Unfortunately, the Bösendorfer's owner would not allow it to be moved. But as the instrument was automated, I asked the producer to set it playing one of the most dynamic passages in one of the sonatas and keep it in "repeat play" while I did a lot of listening from different places in the hall. I worked out what I was hearing and determined good starting places for the mikes. As coincidence might have it, when the technician came in to work on the piano, he told me that I'd placed the mikes more or less where NPR's engineers had placed theirs when they'd recorded the piano for Performance Today: about 10' in the air and 10' from the piano, looking down the line of the open lid.
I then made test recordings, moving the cardioids about 4" closer at a time on a line toward the piano's soundboard. I thought the position closest in actually revealed the best balance between the sound of the hall and the sound of the piano. However, the mikes then picked up a lot of noise from the piano's action. A piano is actually a percussion instrument: a felt mallet hits a string and produces quite a thump. So I backed off about 3" from that position. This gave me more hall sound than I would have liked, but also lowered that thump to the point where we all felt it was acceptable.
As always, I used a pair of spaced omnis and an ORTF pair of cardioids, recording the four tracks at 88.2kHz. Also as always, the ADC word clocks were linked to allow synchronized playback from my hard drive. My starting point in editing is always to align the tracks in time with one another. To facilitate that, I always have an assistant (or the musician) create a sync pulse when we begin recording, using a slap-stick at center stage. This gives me a time reference similar to the clapper board on a movie set. However, what is the theoretically correct time alignment may not be what is used on the final mixdown.

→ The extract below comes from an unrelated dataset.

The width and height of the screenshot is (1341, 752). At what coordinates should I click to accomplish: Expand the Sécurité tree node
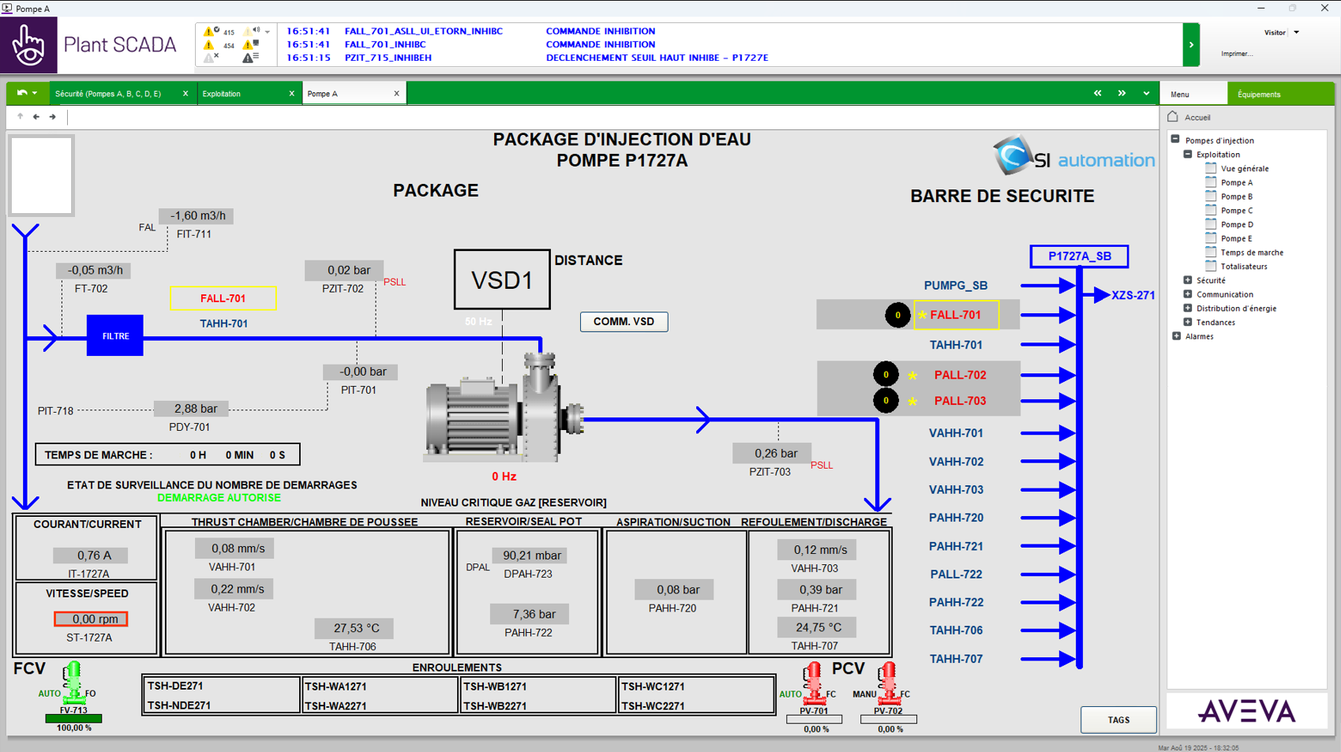coord(1188,280)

When I aligned the mikes so they were in perfect coincidence, I was just so aware that the room was too small, too live—unsuitable for such a large, powerful piano. So, for the 16-bit/44.1kHz CD, I ended up ultimately delaying the omnis by several milliseconds, thus smearing over the early reflections of the sounds from the walls. This made the acoustic more anonymous, but also more comfortable-sounding. Yes, this is a move away from purist documentary recording, but one that was justified.
What's interesting about this is that the theoretically correct coincidence of the mikes was acceptable at 24-bit/88.2kHz, because it was so unambiguous. The character of the hall was preserved with such accuracy that you could adapt to it and forget it—just as you would in real life. When I downsampled the recordings to 44.1kHz, I lost a quite a lot of that precise definition of space and time, so the listener could no longer adapt to the sound.
What you should hear: Once you become accustomed to the vivid sound of the big piano in the small room—akin to dropping a big-block Chevy V8 engine into a compact Acura—you can hear how the early reflections help define the recording space without getting in the way of the music. The dynamics are wide, the tonal balance natural, both supporting masterful pianism.
A point to note is that because the piano had been set up for live recitals, it was angled toward the absent audience. The center of the soundstage is therefore the "point" of the instrument, at the treble end of the keyboard. While the bass strings run the entire width of the stage, the short treble strings are actually right of center. This is the opposite of how most piano recordings are made, with the mikes side-on to the instrument, which places the treble strings on the left—as in the Liszt selection on track 16 of this CD. So, no, your channels aren't reversed.